Homomorphisms of Languages

mercredi 31 juillet 2013

Hey, I was thinking of this generalization of homomorphisms. You have a language [itex]L_1 = (A, B)[/itex] where [itex]A[/itex] is a set of symbols and [itex]B[/itex] is a set of sequences of symbols in [itex]A[/itex]. Given languages [itex]L_1 = (A, B)[/itex] and [itex]L_2 = (C, D)[/itex] a function [itex]f: A \rightarrow C[/itex] is defined to be a homomorphism of languages if, given any sequence [itex]a_1 a_2 ... a_n \in B[/itex], we have [itex]f(a_1) f(a_2) ... f(a_n) \in D[/itex].



This is seen as a generalization. For example, if [itex]A[/itex] is a set of group elements, and [itex]B[/itex] is a set of sentences of the form "[itex]a_1 a_2 a_3[/itex]" (the multiplication table, [itex]a_1 * a_2 = a_3[/itex]), then every homomorphism of languages from [itex]A[/itex] to the alphabet of another language set up like this corresponds to a group homomorphism.

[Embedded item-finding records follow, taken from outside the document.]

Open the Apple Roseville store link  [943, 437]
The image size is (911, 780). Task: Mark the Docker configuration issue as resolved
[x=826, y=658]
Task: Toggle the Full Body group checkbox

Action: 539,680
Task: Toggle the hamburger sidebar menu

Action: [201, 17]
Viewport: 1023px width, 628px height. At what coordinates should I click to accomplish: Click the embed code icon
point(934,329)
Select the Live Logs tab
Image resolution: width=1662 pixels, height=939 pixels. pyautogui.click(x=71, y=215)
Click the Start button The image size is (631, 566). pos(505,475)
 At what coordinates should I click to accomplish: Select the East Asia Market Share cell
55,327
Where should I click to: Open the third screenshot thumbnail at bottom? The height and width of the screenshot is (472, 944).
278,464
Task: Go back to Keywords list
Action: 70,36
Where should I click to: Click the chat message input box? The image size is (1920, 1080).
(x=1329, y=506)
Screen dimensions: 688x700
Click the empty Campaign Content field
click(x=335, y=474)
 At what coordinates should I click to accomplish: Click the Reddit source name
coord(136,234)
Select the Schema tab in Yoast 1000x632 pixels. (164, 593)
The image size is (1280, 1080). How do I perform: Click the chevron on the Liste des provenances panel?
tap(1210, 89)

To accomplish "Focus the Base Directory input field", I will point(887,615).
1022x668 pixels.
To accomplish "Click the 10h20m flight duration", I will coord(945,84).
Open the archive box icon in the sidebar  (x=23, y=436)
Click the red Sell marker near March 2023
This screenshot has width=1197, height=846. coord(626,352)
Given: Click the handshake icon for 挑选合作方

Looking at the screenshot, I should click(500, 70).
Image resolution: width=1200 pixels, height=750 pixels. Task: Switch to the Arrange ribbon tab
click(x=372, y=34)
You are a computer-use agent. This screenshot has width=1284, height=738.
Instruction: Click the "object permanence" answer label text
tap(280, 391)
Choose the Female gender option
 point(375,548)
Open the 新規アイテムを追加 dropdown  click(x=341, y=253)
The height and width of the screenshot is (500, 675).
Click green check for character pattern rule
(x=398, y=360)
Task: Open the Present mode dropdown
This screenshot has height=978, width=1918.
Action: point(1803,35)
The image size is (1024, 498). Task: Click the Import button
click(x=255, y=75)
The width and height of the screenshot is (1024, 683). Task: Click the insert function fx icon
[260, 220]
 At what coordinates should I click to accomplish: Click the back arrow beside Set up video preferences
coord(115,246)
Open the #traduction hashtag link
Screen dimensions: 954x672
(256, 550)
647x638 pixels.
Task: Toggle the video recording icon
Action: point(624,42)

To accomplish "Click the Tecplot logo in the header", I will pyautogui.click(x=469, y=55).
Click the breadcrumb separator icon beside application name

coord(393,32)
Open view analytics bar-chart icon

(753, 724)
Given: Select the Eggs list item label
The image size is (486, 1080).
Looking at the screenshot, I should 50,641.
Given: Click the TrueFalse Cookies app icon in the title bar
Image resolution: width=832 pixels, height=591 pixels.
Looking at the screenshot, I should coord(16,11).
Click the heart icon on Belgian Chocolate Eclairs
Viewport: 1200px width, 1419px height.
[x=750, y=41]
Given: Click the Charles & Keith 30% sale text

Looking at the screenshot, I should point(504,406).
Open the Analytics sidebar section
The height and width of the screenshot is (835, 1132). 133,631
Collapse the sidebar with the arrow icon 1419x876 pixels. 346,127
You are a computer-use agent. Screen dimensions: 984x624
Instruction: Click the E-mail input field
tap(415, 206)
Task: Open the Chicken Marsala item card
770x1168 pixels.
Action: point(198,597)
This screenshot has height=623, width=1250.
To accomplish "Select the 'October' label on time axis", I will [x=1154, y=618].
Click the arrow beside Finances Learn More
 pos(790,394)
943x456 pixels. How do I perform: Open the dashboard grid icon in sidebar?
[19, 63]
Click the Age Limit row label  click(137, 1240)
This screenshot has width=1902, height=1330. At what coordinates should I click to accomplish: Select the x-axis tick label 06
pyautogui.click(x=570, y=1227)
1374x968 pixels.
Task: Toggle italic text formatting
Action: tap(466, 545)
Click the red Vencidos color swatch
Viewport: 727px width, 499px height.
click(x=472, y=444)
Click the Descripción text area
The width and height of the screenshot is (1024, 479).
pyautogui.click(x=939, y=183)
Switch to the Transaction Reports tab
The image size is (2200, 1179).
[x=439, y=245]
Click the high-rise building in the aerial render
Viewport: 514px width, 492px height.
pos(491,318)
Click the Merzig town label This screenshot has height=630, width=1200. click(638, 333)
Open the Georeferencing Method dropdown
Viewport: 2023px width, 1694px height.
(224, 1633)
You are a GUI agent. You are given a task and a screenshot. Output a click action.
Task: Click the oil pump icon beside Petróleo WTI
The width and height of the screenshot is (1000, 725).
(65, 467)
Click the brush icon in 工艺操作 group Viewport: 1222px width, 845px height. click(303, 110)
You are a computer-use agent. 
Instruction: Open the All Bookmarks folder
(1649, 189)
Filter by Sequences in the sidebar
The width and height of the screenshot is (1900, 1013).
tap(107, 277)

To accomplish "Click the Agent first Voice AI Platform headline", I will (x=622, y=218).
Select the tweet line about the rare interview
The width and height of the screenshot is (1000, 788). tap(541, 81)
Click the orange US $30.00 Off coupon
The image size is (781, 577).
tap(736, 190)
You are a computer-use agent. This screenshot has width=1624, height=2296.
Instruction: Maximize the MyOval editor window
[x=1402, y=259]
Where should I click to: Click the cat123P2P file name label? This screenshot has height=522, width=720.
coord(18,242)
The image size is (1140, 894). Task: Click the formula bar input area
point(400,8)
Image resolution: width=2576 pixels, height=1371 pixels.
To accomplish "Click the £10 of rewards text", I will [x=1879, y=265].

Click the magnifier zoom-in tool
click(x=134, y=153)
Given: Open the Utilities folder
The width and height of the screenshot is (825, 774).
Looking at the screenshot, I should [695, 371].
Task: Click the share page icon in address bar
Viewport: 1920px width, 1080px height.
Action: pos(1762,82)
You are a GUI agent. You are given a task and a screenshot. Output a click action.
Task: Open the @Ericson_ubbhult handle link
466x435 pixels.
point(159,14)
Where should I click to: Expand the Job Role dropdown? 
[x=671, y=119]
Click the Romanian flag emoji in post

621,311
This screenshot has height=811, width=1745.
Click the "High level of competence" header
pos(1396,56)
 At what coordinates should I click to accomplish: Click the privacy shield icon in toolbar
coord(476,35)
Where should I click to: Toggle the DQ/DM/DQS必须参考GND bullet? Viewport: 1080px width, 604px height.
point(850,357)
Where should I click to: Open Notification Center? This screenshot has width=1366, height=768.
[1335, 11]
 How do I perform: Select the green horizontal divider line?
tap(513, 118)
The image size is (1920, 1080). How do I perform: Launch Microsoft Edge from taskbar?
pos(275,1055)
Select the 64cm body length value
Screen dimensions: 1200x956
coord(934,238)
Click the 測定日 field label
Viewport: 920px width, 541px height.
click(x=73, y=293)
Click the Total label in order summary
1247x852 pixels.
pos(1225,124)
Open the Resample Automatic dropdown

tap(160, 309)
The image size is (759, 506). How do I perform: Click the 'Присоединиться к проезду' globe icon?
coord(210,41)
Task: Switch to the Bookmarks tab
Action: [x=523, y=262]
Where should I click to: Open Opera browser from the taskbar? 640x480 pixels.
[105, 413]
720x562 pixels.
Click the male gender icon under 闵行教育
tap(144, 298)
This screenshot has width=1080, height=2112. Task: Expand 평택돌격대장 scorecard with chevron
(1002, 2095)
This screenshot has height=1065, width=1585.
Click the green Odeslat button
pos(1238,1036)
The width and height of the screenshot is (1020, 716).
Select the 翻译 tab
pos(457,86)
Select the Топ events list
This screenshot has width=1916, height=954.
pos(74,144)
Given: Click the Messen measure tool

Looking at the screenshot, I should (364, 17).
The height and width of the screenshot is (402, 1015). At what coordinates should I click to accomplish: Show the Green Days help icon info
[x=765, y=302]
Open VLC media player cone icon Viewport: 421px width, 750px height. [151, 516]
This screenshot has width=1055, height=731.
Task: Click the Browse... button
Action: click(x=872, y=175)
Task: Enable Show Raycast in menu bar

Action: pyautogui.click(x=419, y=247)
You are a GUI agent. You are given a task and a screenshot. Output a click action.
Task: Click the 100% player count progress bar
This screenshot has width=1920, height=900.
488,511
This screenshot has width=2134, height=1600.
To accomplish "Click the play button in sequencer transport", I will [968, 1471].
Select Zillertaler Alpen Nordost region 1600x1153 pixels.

Another example: if [itex]A[/itex] is a set of ring elements together with special elements * + =, and [itex]B[/itex] is a set of sentences of the form "[itex]a_1 * a_2 = a_3[/itex]" (the multiplication table), unioned with a set of sentences of the form "[itex]a_1 + a_2 = a_3[/itex]" (the addition table), then homomorphisms of languages that map * to * and + to + and = to = correspond to ring homomorphisms.



To look at it in general, [itex]A[/itex] is a set of objects, and [itex]B[/itex] is a set of true statements about elements of [itex]A[/itex]. A homomorphism of languages [itex]f : A \rightarrow C[/itex] induces a map from statements in [itex]B[/itex] to corresponding statements in [itex]D[/itex] that "maps truth to truth" (doesn't generate false statements, i.e. strings outside of [itex]D[/itex]).





What do you think? Have you heard of this?